In Haskell, only a single notion of "function application" exists, where a
function f::t->u is passed a parameter of type t, returning a result of type
u. Example function calls are:
1+2
sin 3.14
map sin [1:2:3]
However, a higher-order notion of function application seems sensible in
many cases. For example, consider the following expressions, which Haskell
rejects, despite an "obvious" programmer intent:
cos+sin -- intent: \x->((cos x)+(sin x))
cos(sin) -- intent: \x->cos(sin(x))
(cos,sin)(1,2) -- intent: cos(1),sin(2)
(+)(1,2) -- intent: (+)(1)(2)
cos [1:2:3] -- intent: map cos [1:2:3]
>From this intuition, let's postulate that it's possible for a compiler to
automatically accept such expressions by translating them to the more
verbose "intent" listed above, using rules such as:
1. Operator calls like (+) over functions translate to lambda abstractions
as in the "cos+sin" example.
2. A pair of functions f::t->u, g::v->w acts as a single function from pairs
to pairs, (f,g)::(t,u)->(v,w).
3. Translating function calling into function composition, like "cos(sin)".
4. Automatic currying when a pair is passed to a curried function.
5. Automatic uncurrying when a function expecting a parameter of type (t,u)
is passed a single value of type t.
6. Applying a function f:t->u to a list x::[t] translates to "map f x".
I wonder, are these rules self-consistent?
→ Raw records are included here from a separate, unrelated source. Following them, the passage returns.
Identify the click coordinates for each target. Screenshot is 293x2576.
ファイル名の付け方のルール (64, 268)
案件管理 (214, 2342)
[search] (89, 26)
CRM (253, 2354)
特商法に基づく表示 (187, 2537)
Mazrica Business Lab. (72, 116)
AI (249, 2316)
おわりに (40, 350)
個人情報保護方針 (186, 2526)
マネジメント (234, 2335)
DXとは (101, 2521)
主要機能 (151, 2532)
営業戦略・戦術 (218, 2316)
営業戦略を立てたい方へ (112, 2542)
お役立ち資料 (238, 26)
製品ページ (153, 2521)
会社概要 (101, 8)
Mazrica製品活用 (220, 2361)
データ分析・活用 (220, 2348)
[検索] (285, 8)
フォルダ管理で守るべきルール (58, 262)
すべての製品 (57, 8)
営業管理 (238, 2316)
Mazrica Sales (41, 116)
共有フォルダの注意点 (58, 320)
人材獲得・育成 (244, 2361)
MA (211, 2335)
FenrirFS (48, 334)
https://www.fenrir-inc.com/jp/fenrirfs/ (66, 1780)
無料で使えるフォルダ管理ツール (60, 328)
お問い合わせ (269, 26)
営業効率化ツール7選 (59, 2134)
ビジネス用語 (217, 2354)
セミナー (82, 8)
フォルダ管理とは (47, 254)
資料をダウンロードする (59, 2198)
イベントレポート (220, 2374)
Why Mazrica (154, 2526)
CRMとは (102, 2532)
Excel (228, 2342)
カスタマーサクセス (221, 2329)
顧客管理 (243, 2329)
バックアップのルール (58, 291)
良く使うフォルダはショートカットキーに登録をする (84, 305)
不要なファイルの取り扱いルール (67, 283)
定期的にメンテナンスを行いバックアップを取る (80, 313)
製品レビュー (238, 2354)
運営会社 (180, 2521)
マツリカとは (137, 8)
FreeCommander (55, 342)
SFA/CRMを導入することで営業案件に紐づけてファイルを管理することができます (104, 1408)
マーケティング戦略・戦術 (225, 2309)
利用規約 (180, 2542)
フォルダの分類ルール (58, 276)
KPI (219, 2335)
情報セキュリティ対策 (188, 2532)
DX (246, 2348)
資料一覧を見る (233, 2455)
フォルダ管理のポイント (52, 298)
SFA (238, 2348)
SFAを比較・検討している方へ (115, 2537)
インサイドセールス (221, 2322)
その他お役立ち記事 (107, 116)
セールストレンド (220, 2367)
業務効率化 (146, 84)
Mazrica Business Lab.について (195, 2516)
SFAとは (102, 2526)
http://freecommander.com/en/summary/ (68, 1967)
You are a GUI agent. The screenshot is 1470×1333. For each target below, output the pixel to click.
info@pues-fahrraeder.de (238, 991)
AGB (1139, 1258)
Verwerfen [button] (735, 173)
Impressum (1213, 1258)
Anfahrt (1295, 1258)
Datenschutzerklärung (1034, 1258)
Are they unambiguous in all
cases? Are there other rules we can safely add?
It also seems that every statement above is simply a new axiom at the type
checker's disposal. For example, to describe the general notion of
"cos+sin" meaning "\x->(cos(x)+sin(x))", we say:
for all types t,u,v,
for all functions f,g :: t->u,
for all functions h ::u->u->v,
h (f,g) = \x->h(f(x),g(x)).
Is this "higher order function application" a useful notion, and does any
research exist on the topic?
-Tim